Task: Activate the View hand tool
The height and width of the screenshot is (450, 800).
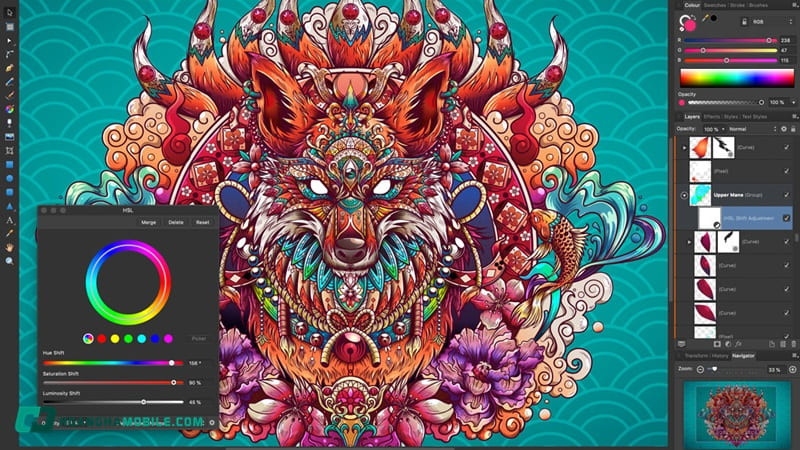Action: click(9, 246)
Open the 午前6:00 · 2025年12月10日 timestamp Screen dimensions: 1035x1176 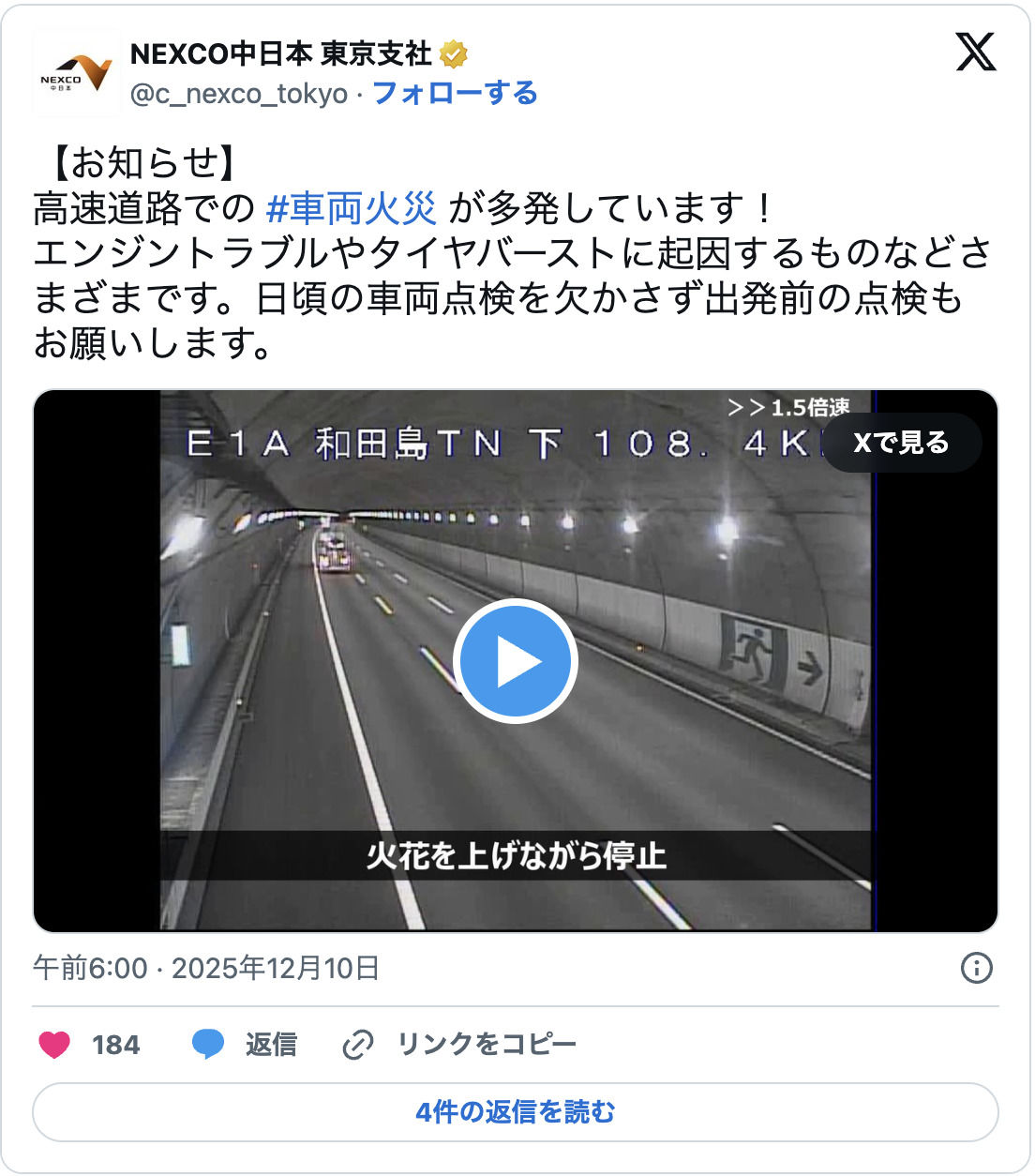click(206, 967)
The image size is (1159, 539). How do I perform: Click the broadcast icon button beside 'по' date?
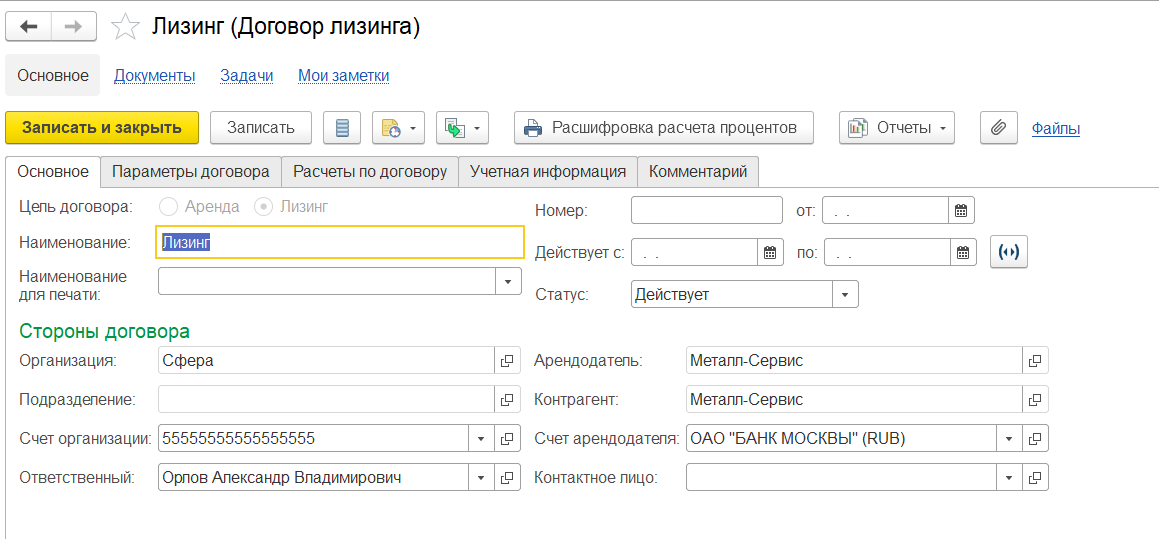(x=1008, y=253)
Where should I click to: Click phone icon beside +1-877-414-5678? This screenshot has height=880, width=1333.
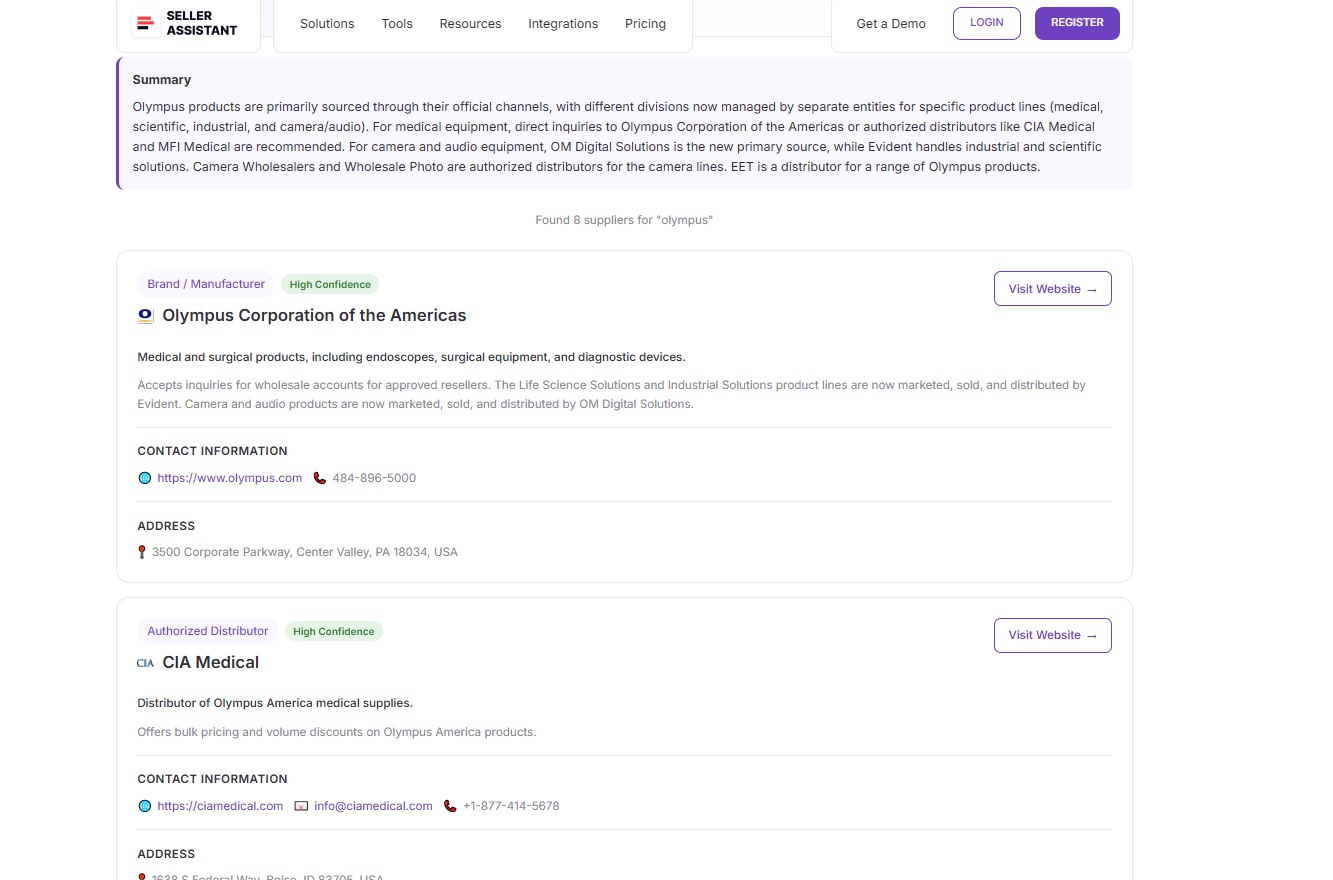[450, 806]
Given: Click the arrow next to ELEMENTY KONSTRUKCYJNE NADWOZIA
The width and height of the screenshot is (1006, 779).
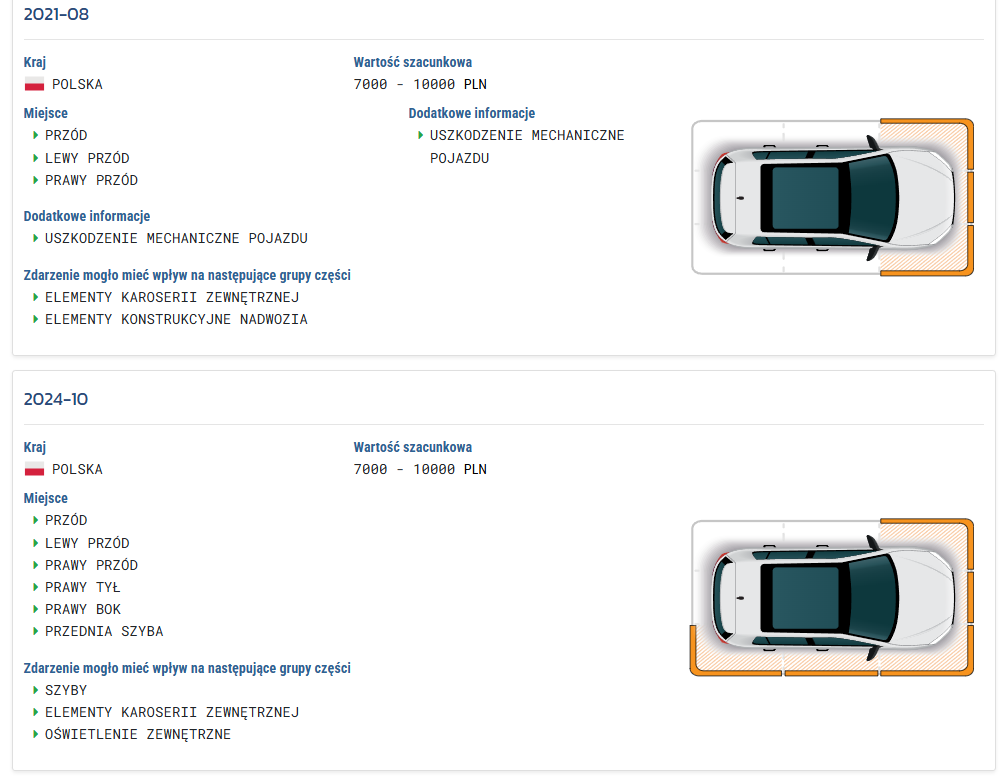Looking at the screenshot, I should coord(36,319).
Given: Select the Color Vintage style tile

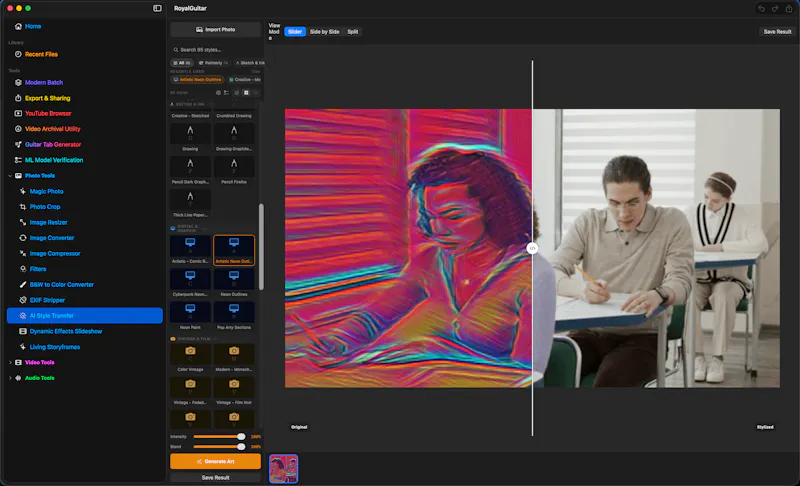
═══
*Aim*:
Convert the entries from the line containing "Given: Click the" through the end of the entries into a numbered list, skipping blank lines and leaving out the pictures.

*Correct response*:
1. Given: Click the arrow next to ELEMENTY KONSTRUKCYJNE NADWOZIA
2. The width and height of the screenshot is (1006, 779).
3. Looking at the screenshot, I should coord(36,319).
4. Given: Select the Color Vintage style tile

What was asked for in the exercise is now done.